Deel 21, het geheim van de zonderling
Het eerste boek dat Paul helemaal zelf schreef.
Een spannend verhaal, waarbij alle Arendsoogelementen aanwezig zijn; vechtpartijen, achtervolgingen, ergens naar toe sluipen, net iets slimmer zijn dan de rest.
Details die mij opvielen:
- Er wordt in dit deel ook al veel uitgelegd. Dat haalt wel eens de vaart uit het verhaal.
- grappig: Witte Veder haalt een typische Witte Veder-streek( wordt zo letterlijk genoemd) uit. Dat komt volgens mij nooit meer terug in de andere boeken
- darky wordt vertaald als zwartje
- de titel van het boek dekt de lading niet. Misschien had de zonderling in een eerste opzet een grotere rol. Maar in het boek speelt de zonderling, als zonderling, eigenlijk nauwelijks een rol.

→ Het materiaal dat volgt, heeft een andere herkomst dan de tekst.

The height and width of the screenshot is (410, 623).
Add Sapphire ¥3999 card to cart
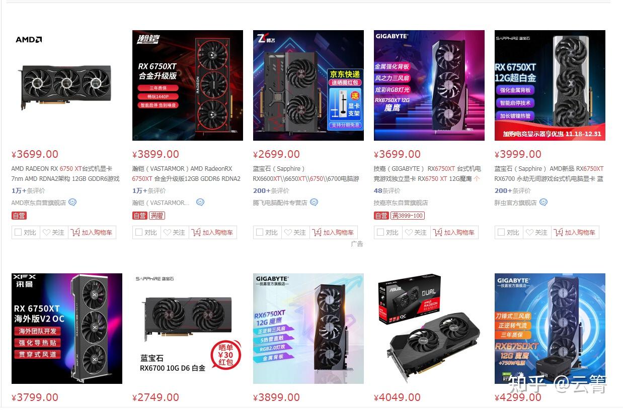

- door inderdaad de gedetailleerde en geloofwaardige omgevingsbeschrijvingen heb je het gevoel erbij te zijn en dat de schrijver er geweest is. Dat is heel knap.

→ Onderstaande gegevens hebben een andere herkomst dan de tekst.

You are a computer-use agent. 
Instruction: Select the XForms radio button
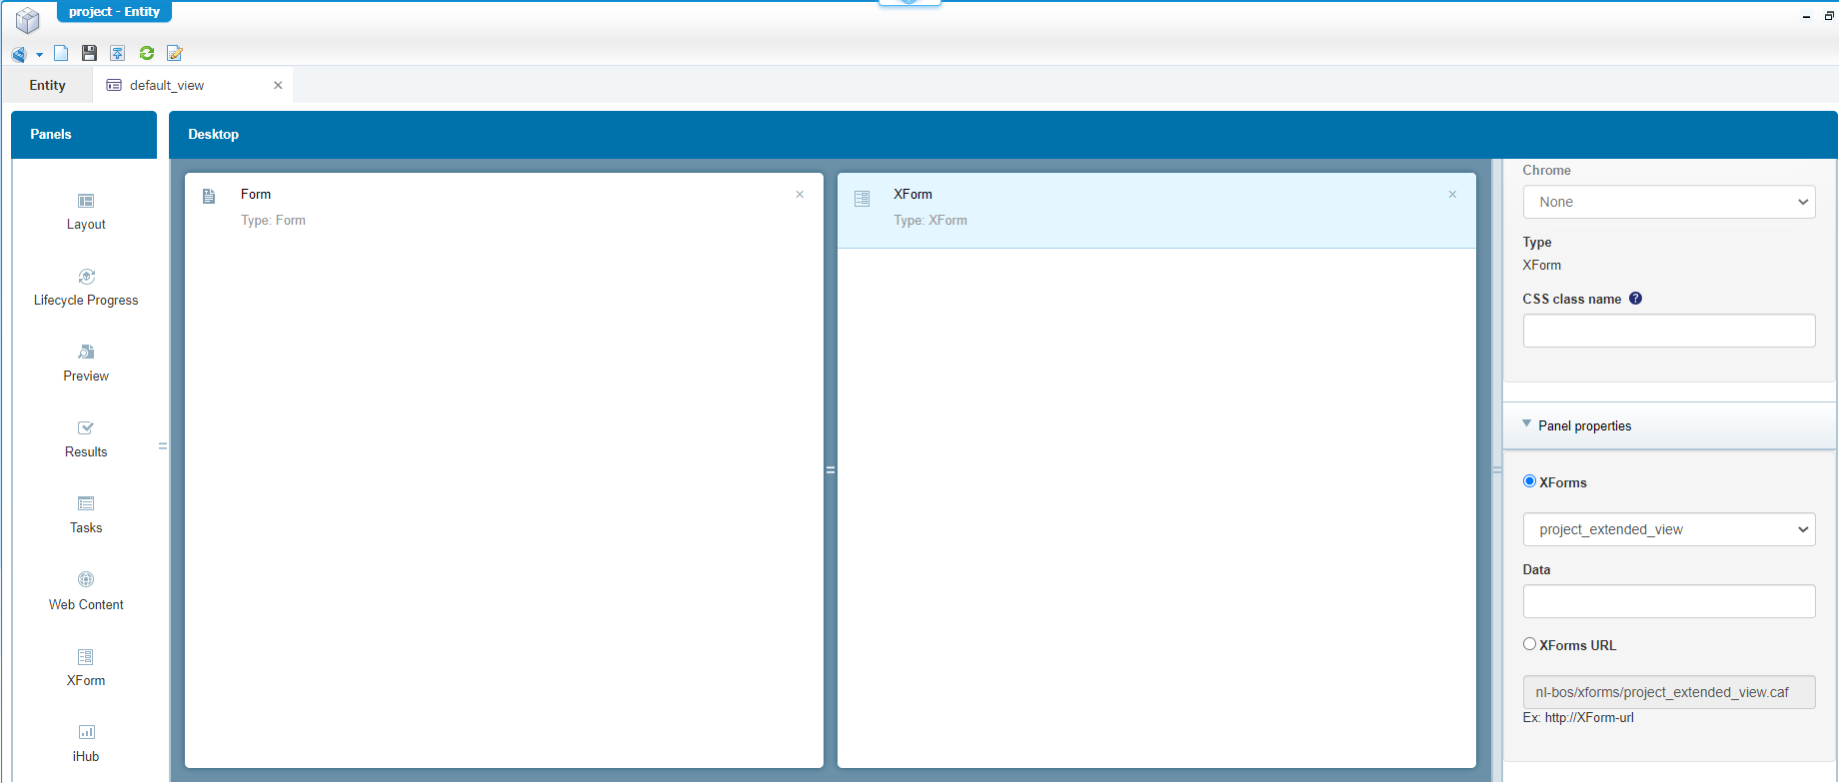(1529, 481)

-Arendsoog kan even goed sluipen als Witte Veder. In de latere boeken is Witte Veder daar veel beter in.
-Arendsoog wil Harrison afluisteren en daarom verbergt hij zich in een grote kist in het kantoor. Hij kan er gestrekt in liggen (hoe lang zou Arendsoog zijn?). Hij doet het uiteinde van zijn riem tussen het deksel en de rand, zodat hij lucht krijgt. Tot zover geheel geloofwaardig, al is het niet duidelijk wanneer hij die riem afdoet.

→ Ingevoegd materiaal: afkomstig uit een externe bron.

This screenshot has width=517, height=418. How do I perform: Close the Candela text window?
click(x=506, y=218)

In de druk die ik heb, de 8e, staat er een tekening van deze situatie. Harrison en Jef zitten te praten met de kist vol in het zicht
. Het stukje riem dat uit de kist hangt, moeten ze duidelijk kunnen zien. Maar goed dat het gesprek hen zo bezig houdt....
- in dit deel spreekt Witte Veder ook slecht Nederlands in zijn eigen taal. Of beter: de 'vertaling' van wat Witte Veder in zijn eigen taal zegt, is krom Nederlands.